What approach would you recommend for a simple foundry site: coding in HTML/CSS from scratch, CMS like WordPress, website builders, or something else?

A simple foundry site showcasing fonts with the usual type sampler and a few classic pages & functions (blog, about us, FAQ, licensing, newsletter subscription .etc)

Option A: Using external payment processing like Gumroad
Option B: Selling fonts directly from the site 


  • I highly recommend Fontdue. I’ve only used the ecommerce portion but it has the tools to handle the rest of the website.
  • I have a squarespace website with Shopify Buy Button for e-commerce. I also hired a guy to write a Javascript/CSS type tester.
    Not as pretty as Fontdue and lacking some options for sure, but only ~$250/year + stripe/paypal fee. Works decently. Will probably upgrade to Fontdue or lttrshop or something similar at some point, when my library contents justify the fees.
  • Thomas PhinneyThomas Phinney Posts: 2,641
    The current FontLab site is also built in Webflow. I was very impressed with Webflow, although I never got half as good at it as Adam and Yuri. Fontdue integrates with Webflow, so if I were doing a foundry site I would definitely look at that combination.

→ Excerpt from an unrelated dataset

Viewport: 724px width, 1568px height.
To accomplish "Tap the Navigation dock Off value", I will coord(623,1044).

    For (non font sales) site I went with an Elementor-based theme  on top of WordPress. If I had it to do over again, I would avoid Elementor, which is an easy-to-use design-focused thing that lives on top of WordPress; most of the cool design stuff it did was substantially added into later versions of WordPress, and it made some things more difficult to customize and maintain. The site does look slick, though, and I did most of it myself.
  • I designed and coded my site ( including the type tester, but my e-commerce is just links to Gumroad pages. A few foundries like Delve, Nuform and Cinetype also use Gumroad.

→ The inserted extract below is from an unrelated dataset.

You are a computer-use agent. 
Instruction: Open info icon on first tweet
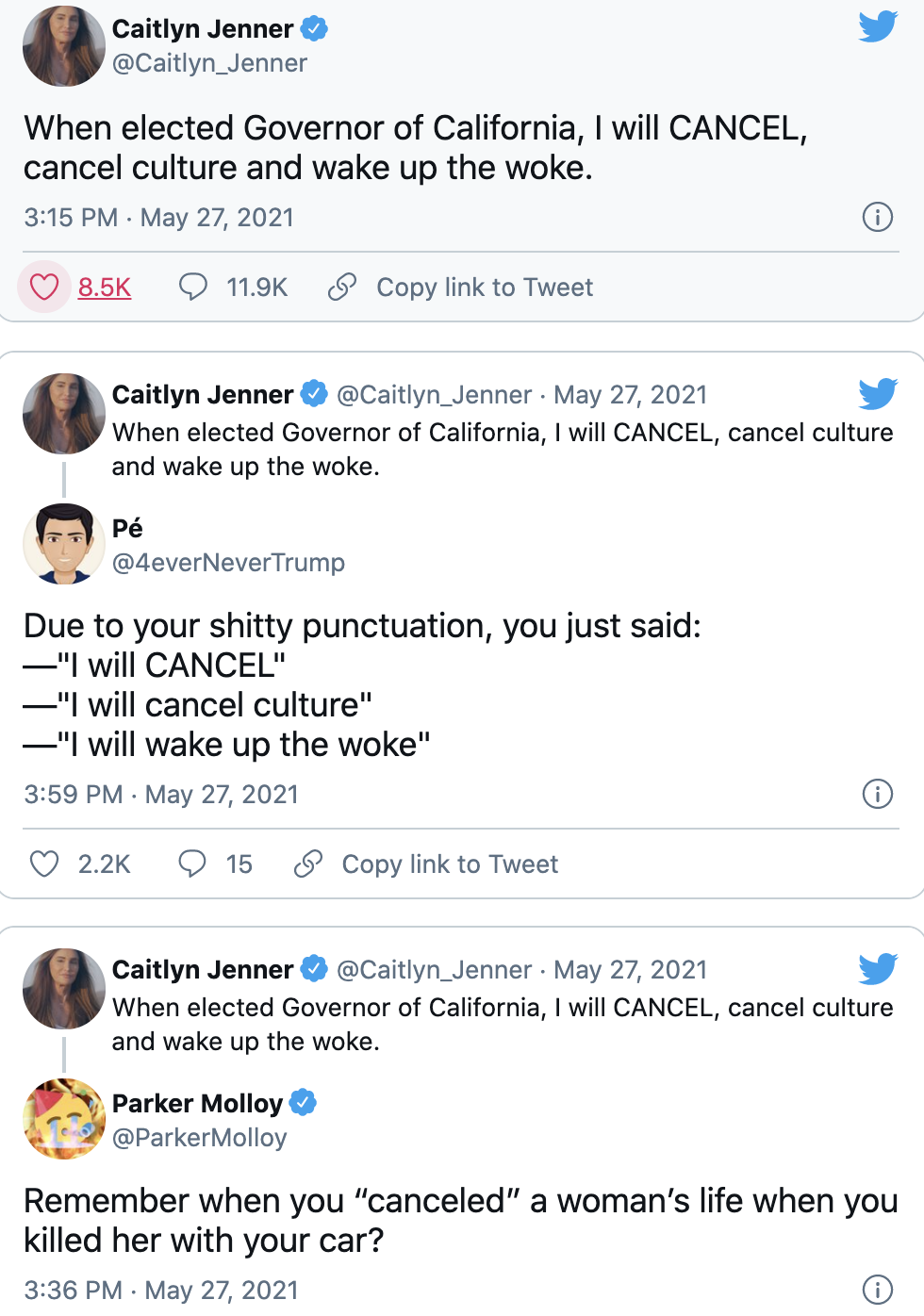click(878, 218)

    Fontdue seems like the most popular option these days, but LttrShop and FoundryCore look great, too.

    See also:
  • John HudsonJohn Hudson Posts: 2,870
    As a first step, I recommend mapping out what you want to do with the site, what you might want to do with it in future, and figure out what features are essential, nice to have, or not important to you. In terms of future development, also consider whether you want somethng you can build on or something you plan to replace.
  • Matthew SmithMatthew Smith Posts: 79
    edited April 17
    To keep costs low in the beginning and for full flexibility, I built Tipofili as a static site using Jekyll (free), hosted on GitHub (free-ish), and paired it with Fontdue ($640/yr).

    Fontdue can be paired with pretty much anything that allows you to inject some JS. You could probably add it to Squarespace, Cargo, etc.

    To more directly answer your question: I would say to start with what ever you are most comfortable with. The lower the barrier of entry, the easier it’ll be to get things off the ground.